Description of the task:
Here is a block of records. Copy every line in it that includes "computer".

(Dataset entries)
________________
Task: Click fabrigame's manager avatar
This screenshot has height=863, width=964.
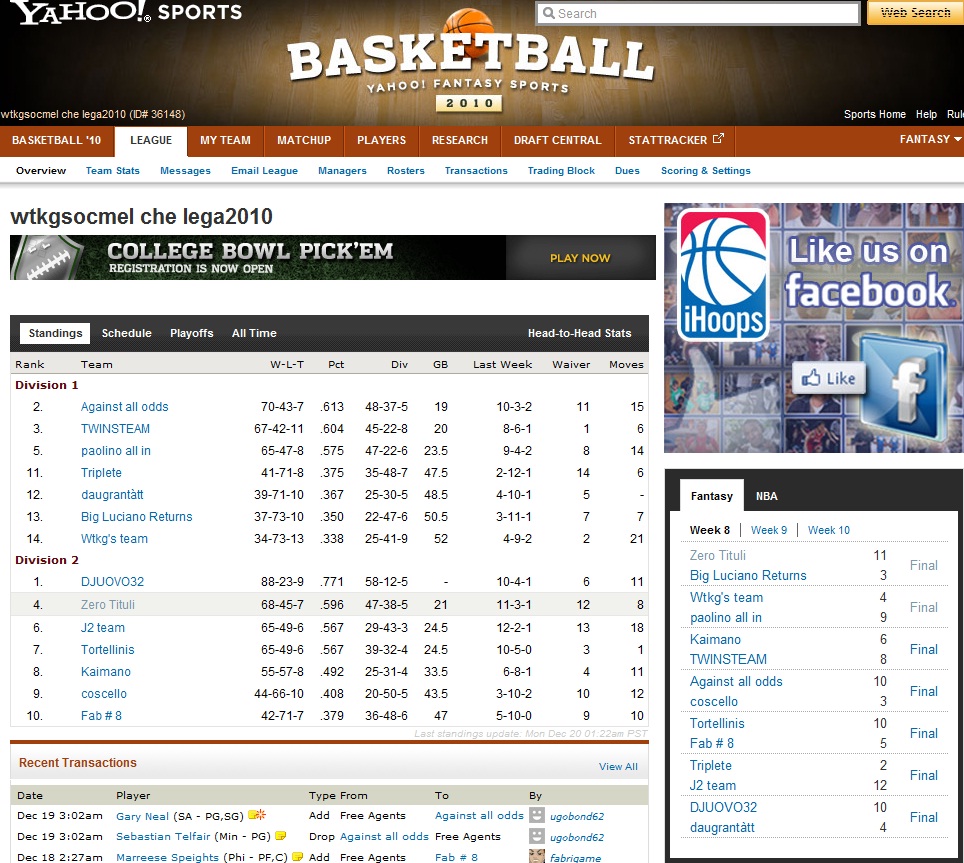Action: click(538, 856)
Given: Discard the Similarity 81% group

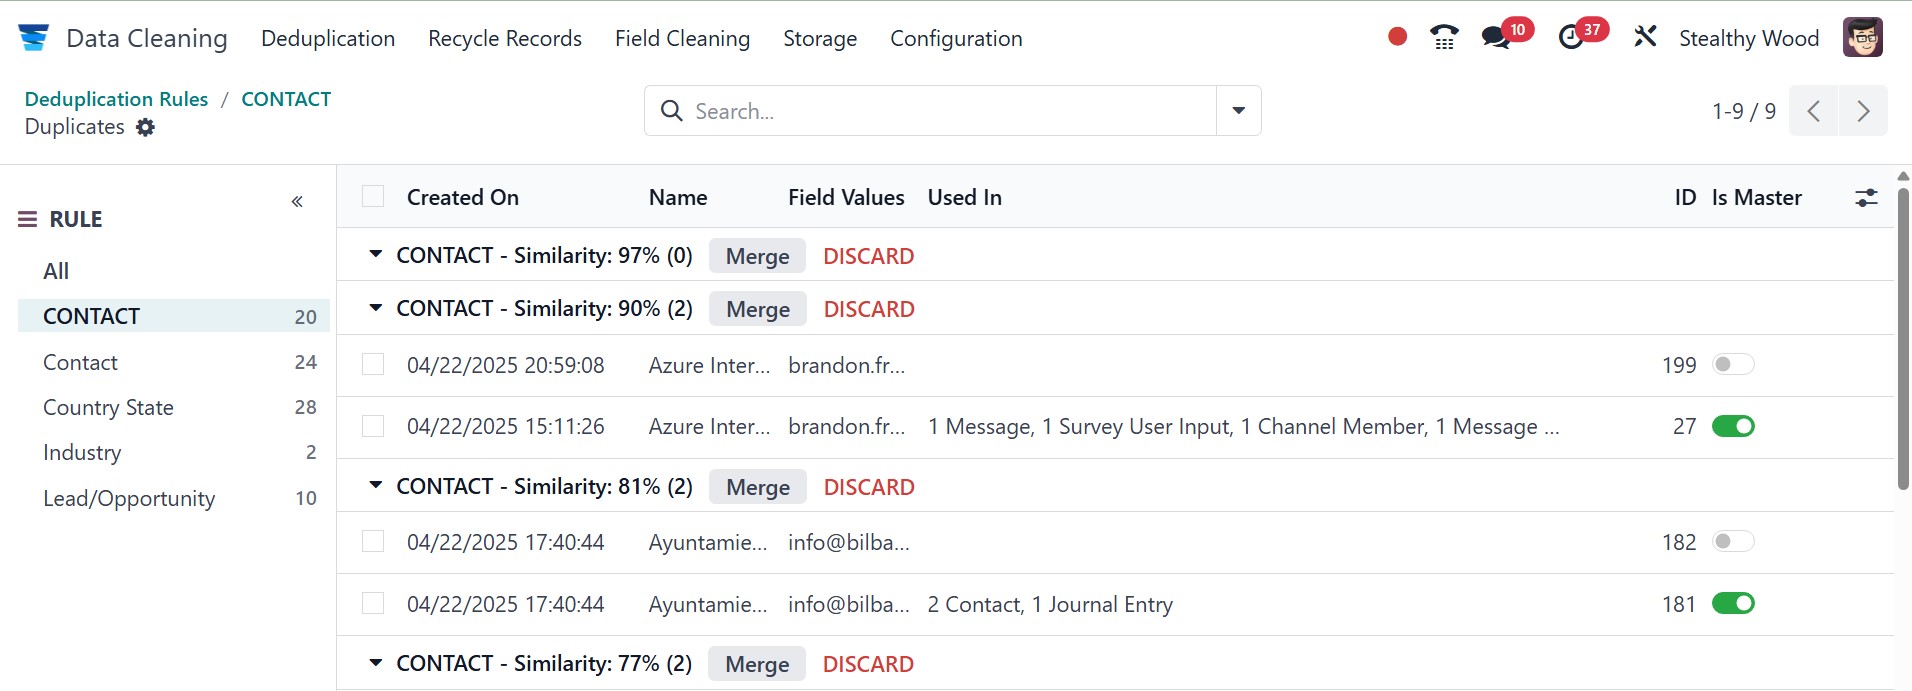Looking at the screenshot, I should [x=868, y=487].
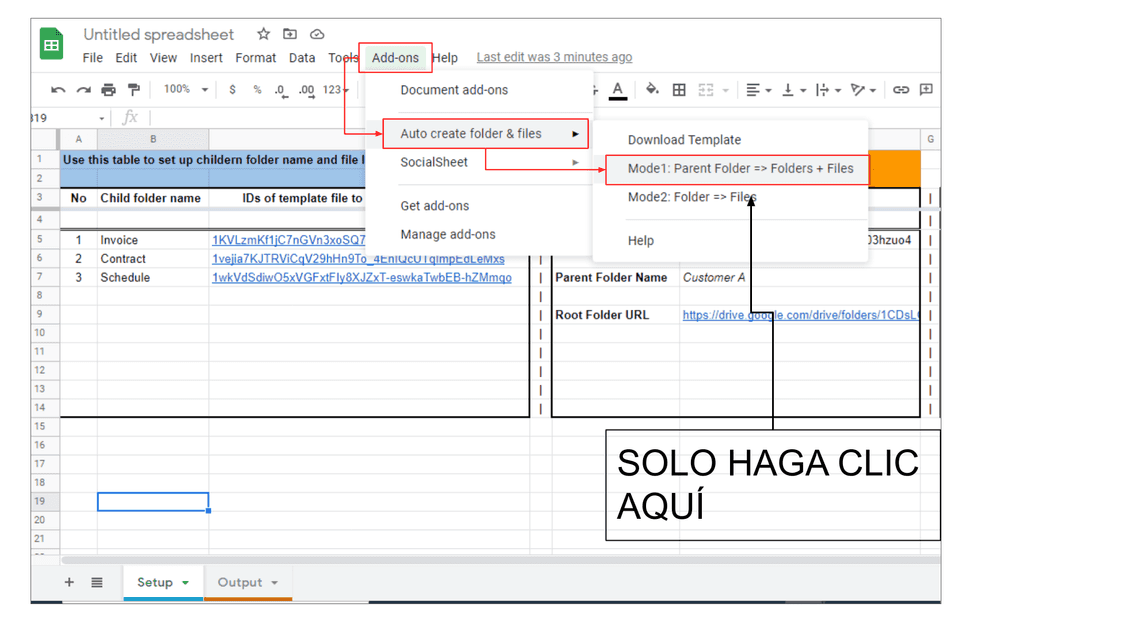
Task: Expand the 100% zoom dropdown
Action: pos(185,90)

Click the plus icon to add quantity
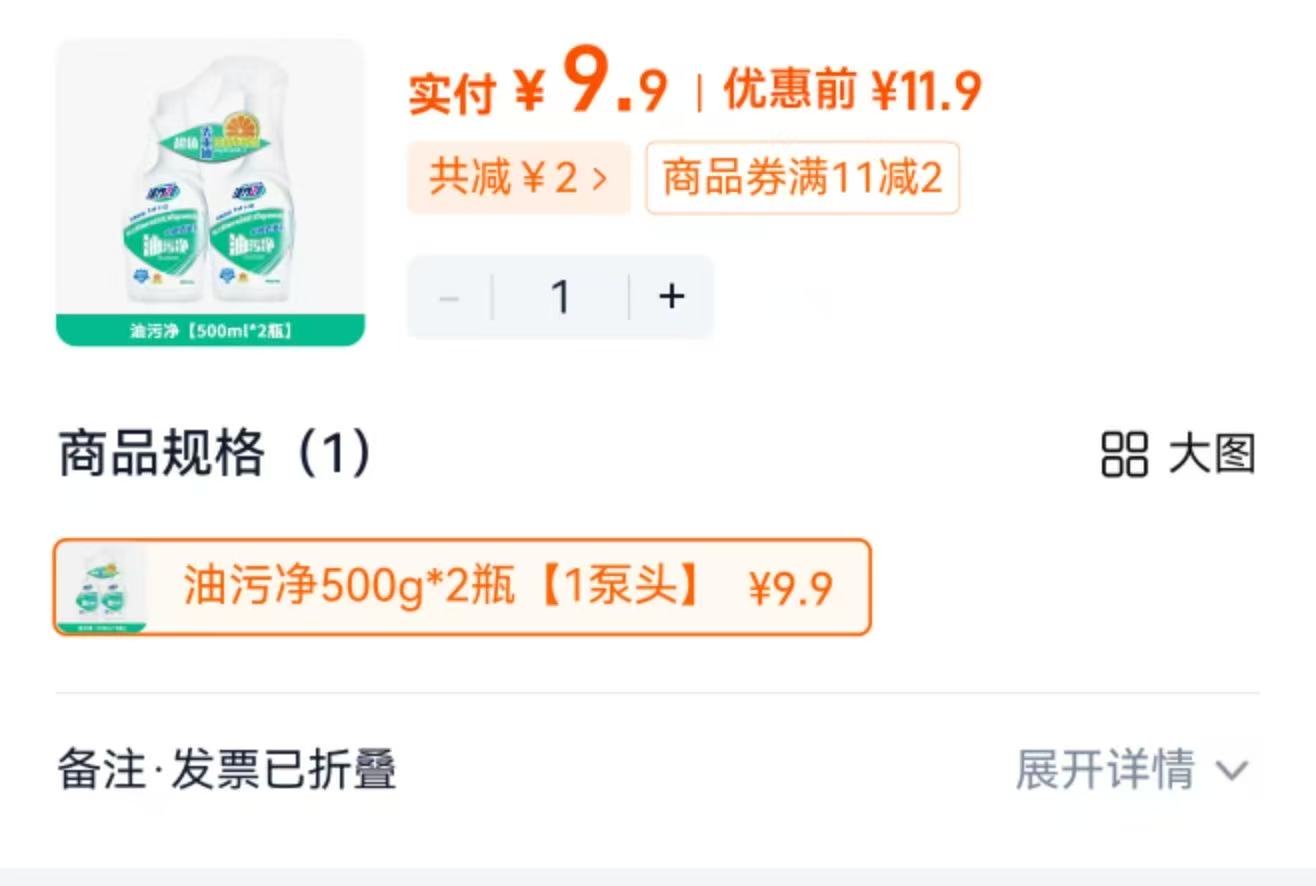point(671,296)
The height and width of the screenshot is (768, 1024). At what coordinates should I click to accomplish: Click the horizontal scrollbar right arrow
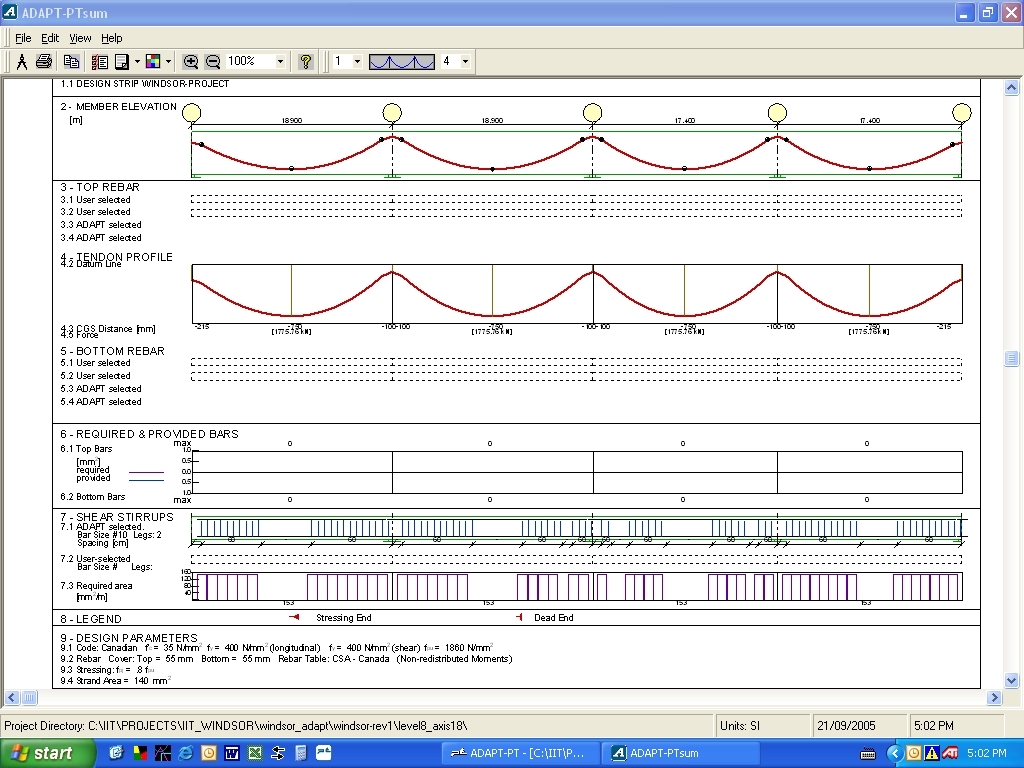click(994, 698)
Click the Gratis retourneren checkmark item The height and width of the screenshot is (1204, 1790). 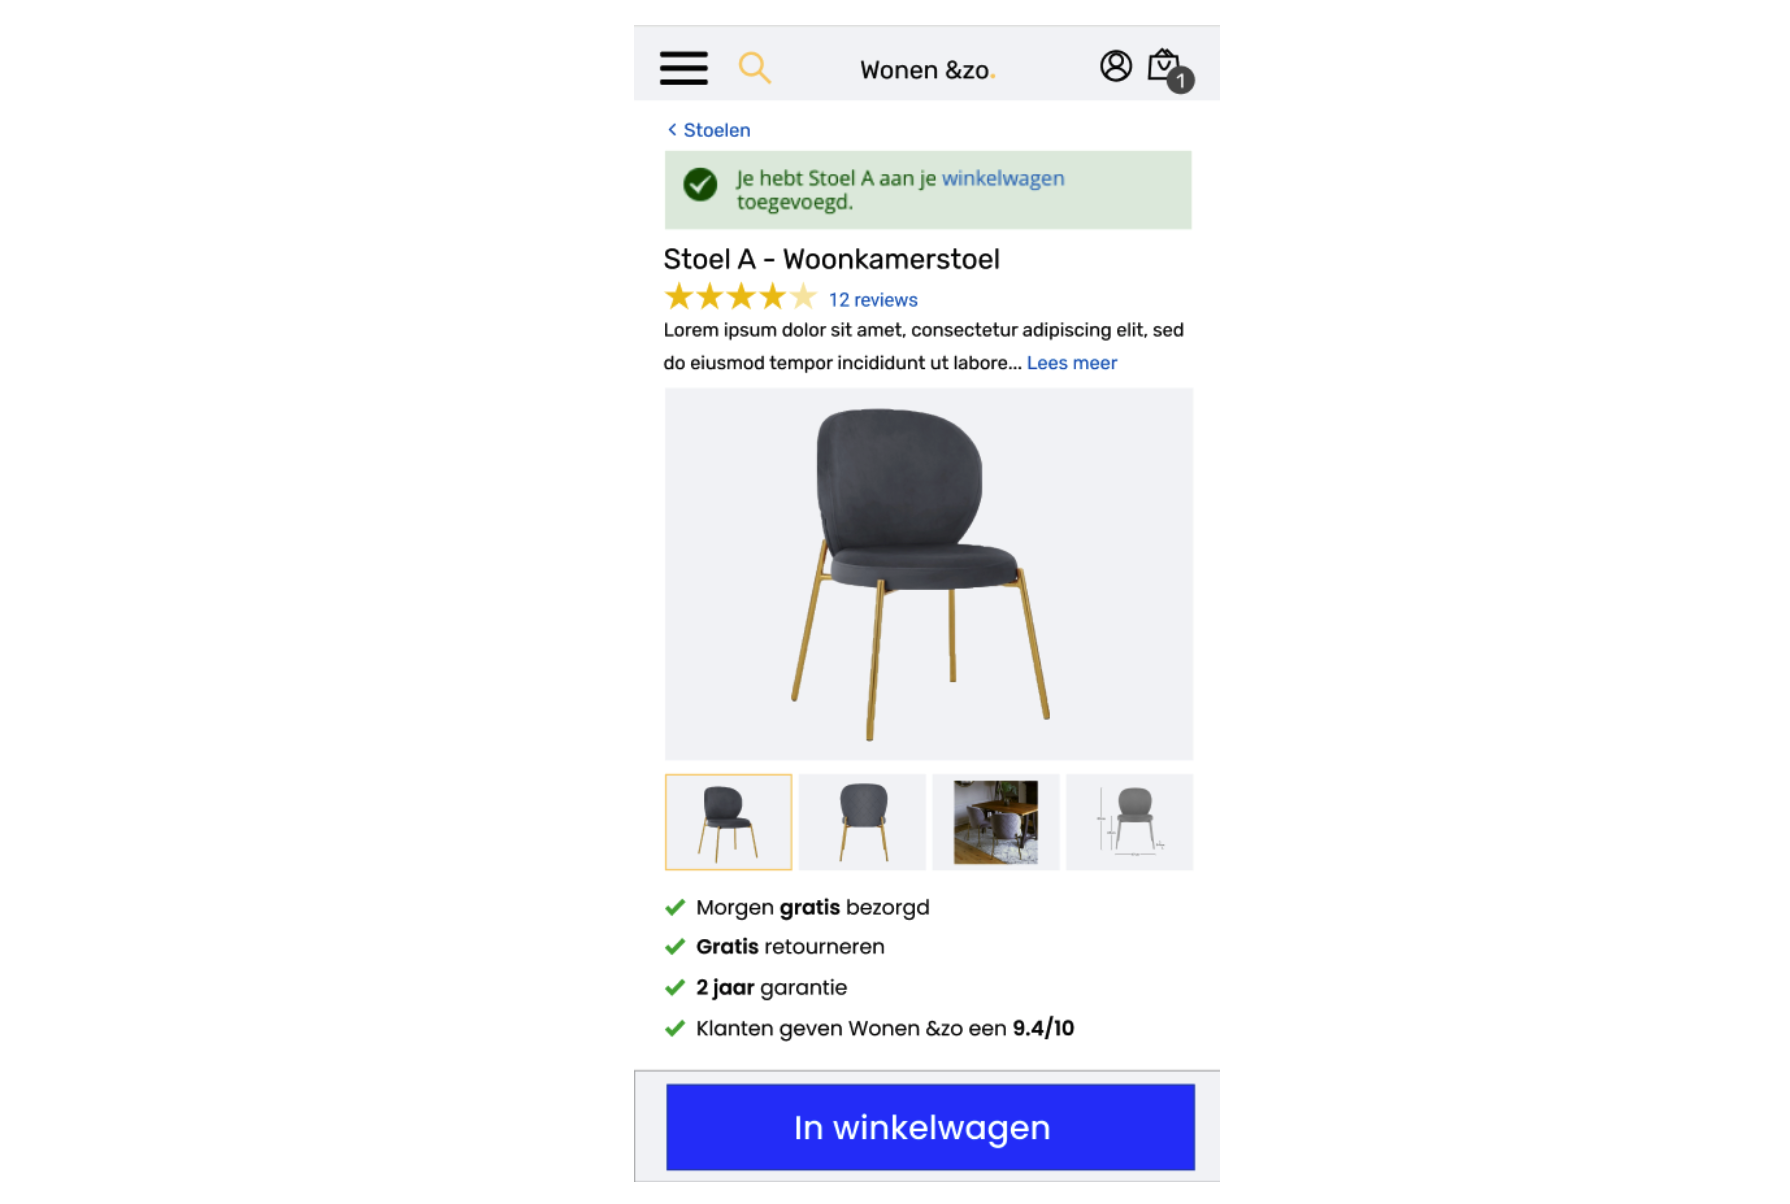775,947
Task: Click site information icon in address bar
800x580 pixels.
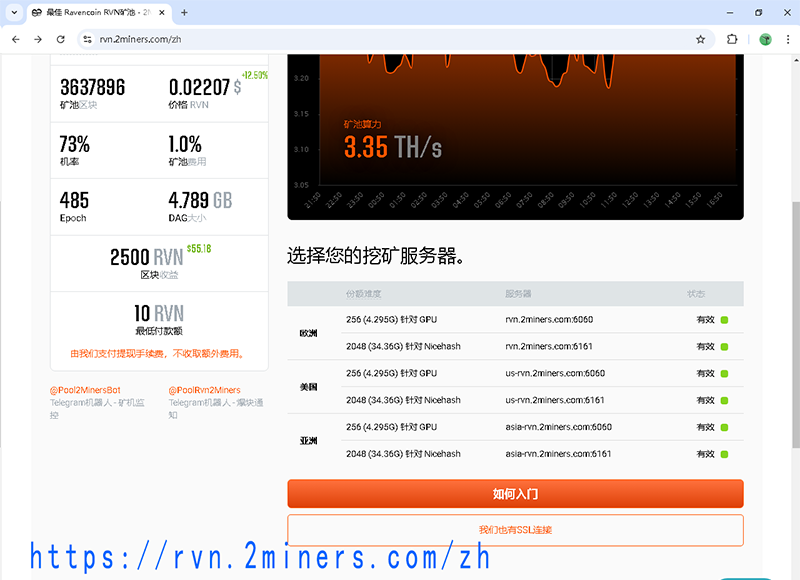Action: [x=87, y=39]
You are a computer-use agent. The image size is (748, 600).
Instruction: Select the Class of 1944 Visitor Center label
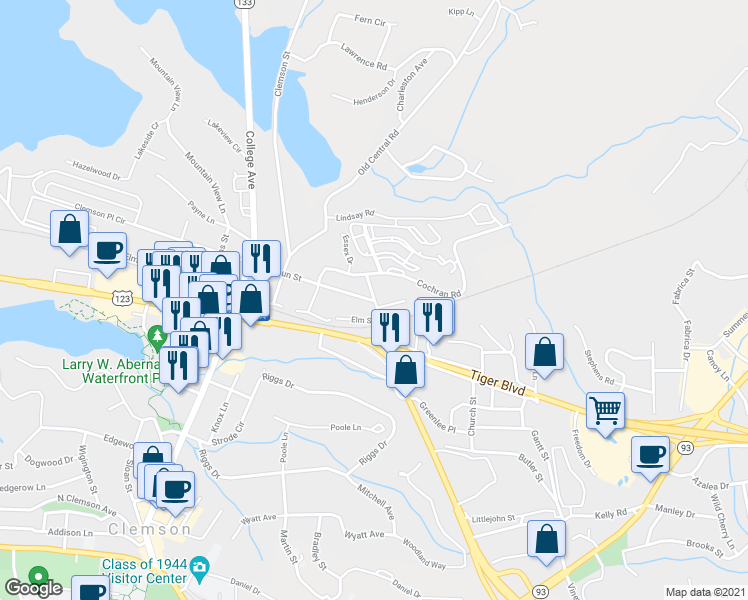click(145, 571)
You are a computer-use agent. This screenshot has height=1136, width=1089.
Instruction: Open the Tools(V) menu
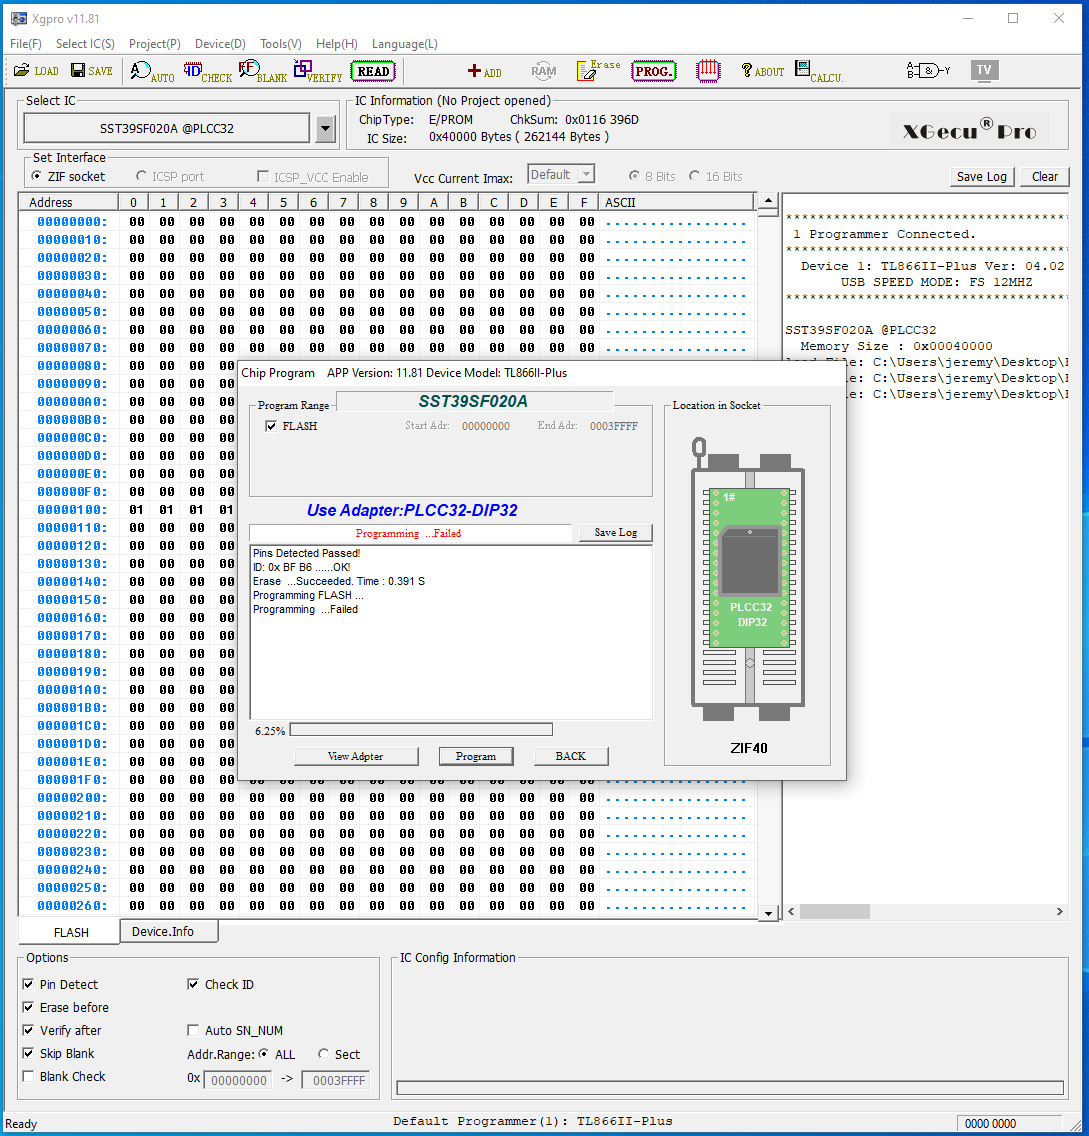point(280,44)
________________
Solved exercise:
You are a computer-use agent. The image size is (748, 600).
You are a computer-use agent. This screenshot has height=1136, width=1089.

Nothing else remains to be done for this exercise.